Moskow (ANTARA News/AFP) - Sebuah pengadilan Rusia hari Senin memvonis seorang pria yang dituduh melakukan tindakan mata-mata untuk Georgia hukuman tujuh tahun penjara, kata kantor-kantor berita Rusia, setahun setelah perang singkat antara kedua negara tersebut.
"Jaksa meminta hukuman sembilan tahun, namun kami berpendapat bahwa putusan itu adil," kata jaksa utama dalam kasus itu Igor Cheldiev kepada kantor berita RIA Novosti.
Alexander Khachirov ditangkap atas tuduhan pengkhianatan setelah sebuah kamera video tersembunyi ditemukan di alat pemanas depan mobilnya, kata jaksa, seperti dikutip sejumlah kantor berita.
Jaksa mengatakan, Khachirov direkrut oleh Georgia pada 2004 dan ditugasi mengawasi penempatan pasukan perdamaian dan prajurit Rusia di dan sekitar wilayah separatis Georgia, Ossetia Selatan.

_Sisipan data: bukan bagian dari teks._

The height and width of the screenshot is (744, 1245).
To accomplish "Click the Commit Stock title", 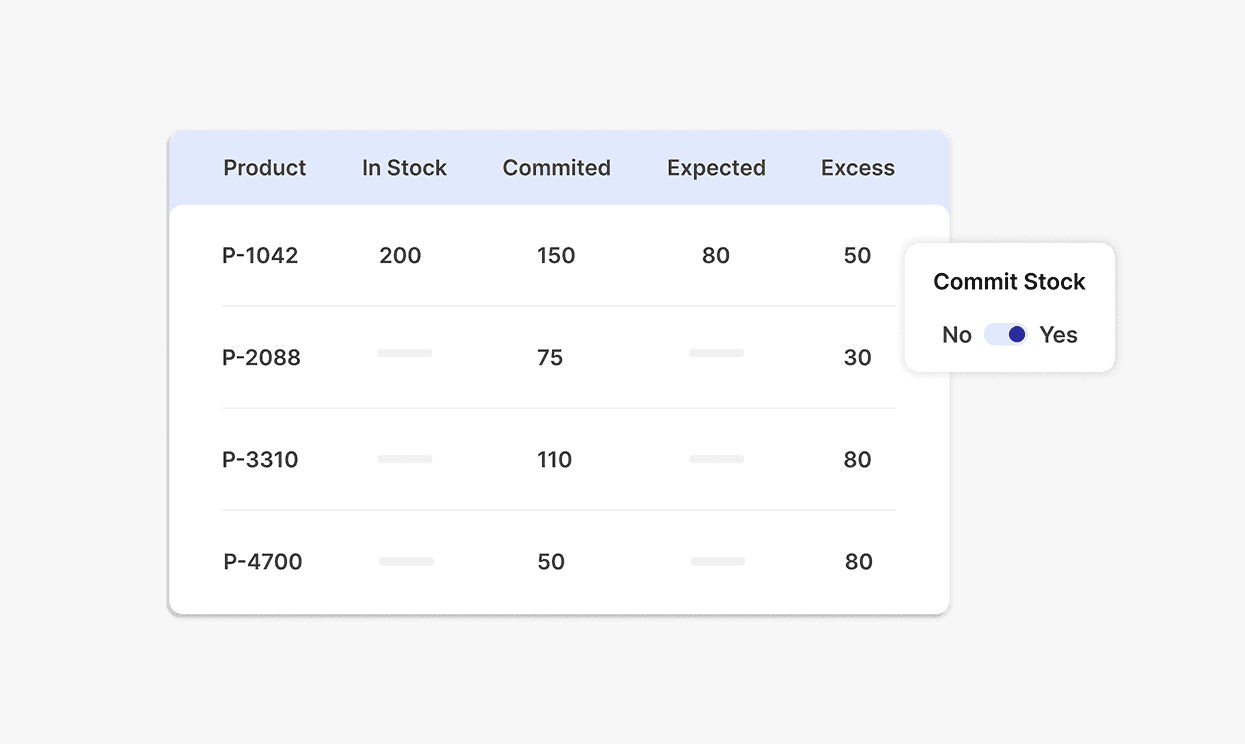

Khachirov saat itu adalah warga kota Vladikavkaz di wilayah selatan dekat perbatasan Rusia dengan Ossetia Selatan, dimana perang meletus pada Agustus 2008.
Ia ditangkap pada Juni 2008.
Bulan lalu, sebuah pengadilan lain Rusia menyatakan bahwa seorang perwira angkatan darat, Letnan Kolonel Mikhail Khachidze, bersalah karena melakukan aksi mata-mata untuk Georgia dan menjatuhkan hukuman enam tahun penjara kepadanya atas tuduhan pengkhianatan.
Ketegangan antara Moskow dan Tbilisi tetap tinggi setahun setelah konflik tersebut.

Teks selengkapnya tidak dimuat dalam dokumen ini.